> **TASK STATEMENT**
Below are entries; copy exactly, and only, the lines from the one containing "This screenshot has width=1253, height=832." through their final line, leaving out pictures.

Start of RECORDS TO PROCESS

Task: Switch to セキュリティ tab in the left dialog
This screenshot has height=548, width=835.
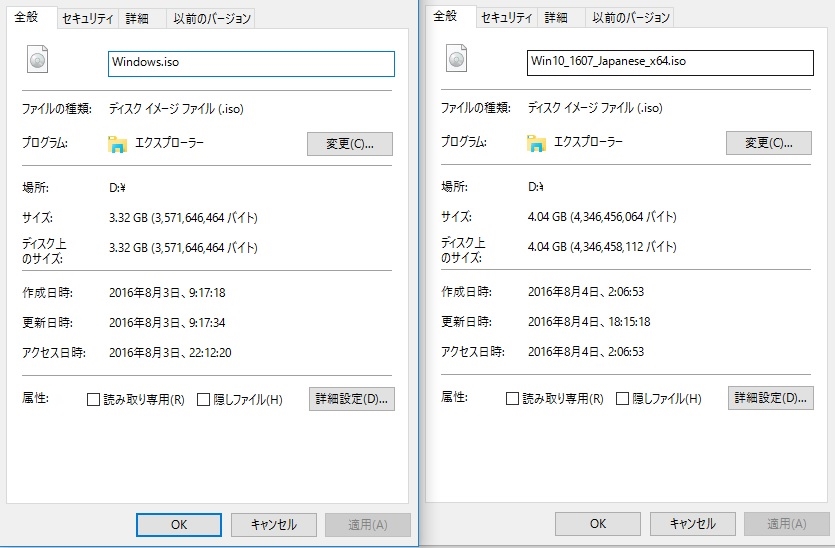Action: (86, 19)
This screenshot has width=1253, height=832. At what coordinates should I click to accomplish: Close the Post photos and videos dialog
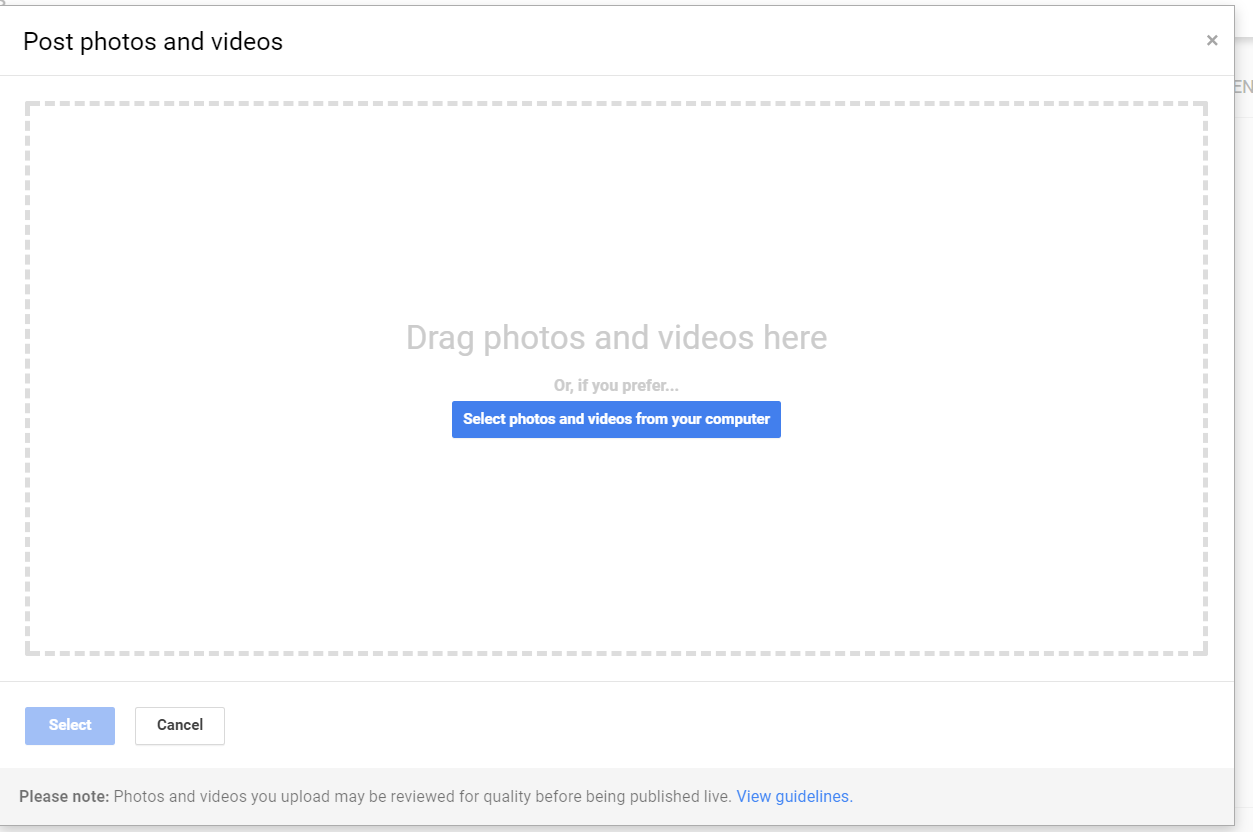tap(1212, 41)
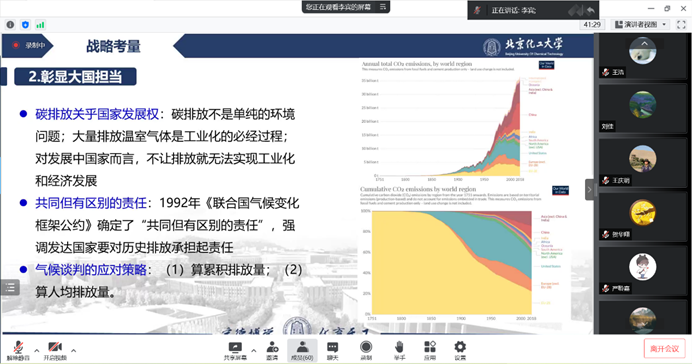Open the 聊天 chat window
This screenshot has width=692, height=364.
(x=332, y=351)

End of RECORDS TO PROCESS

> **YOUR RESPONSE**
This screenshot has width=1253, height=832. At what coordinates should I click to accomplish: Close the Post photos and videos dialog
tap(1212, 41)
Open the 聊天 chat window
This screenshot has width=692, height=364.
(x=332, y=351)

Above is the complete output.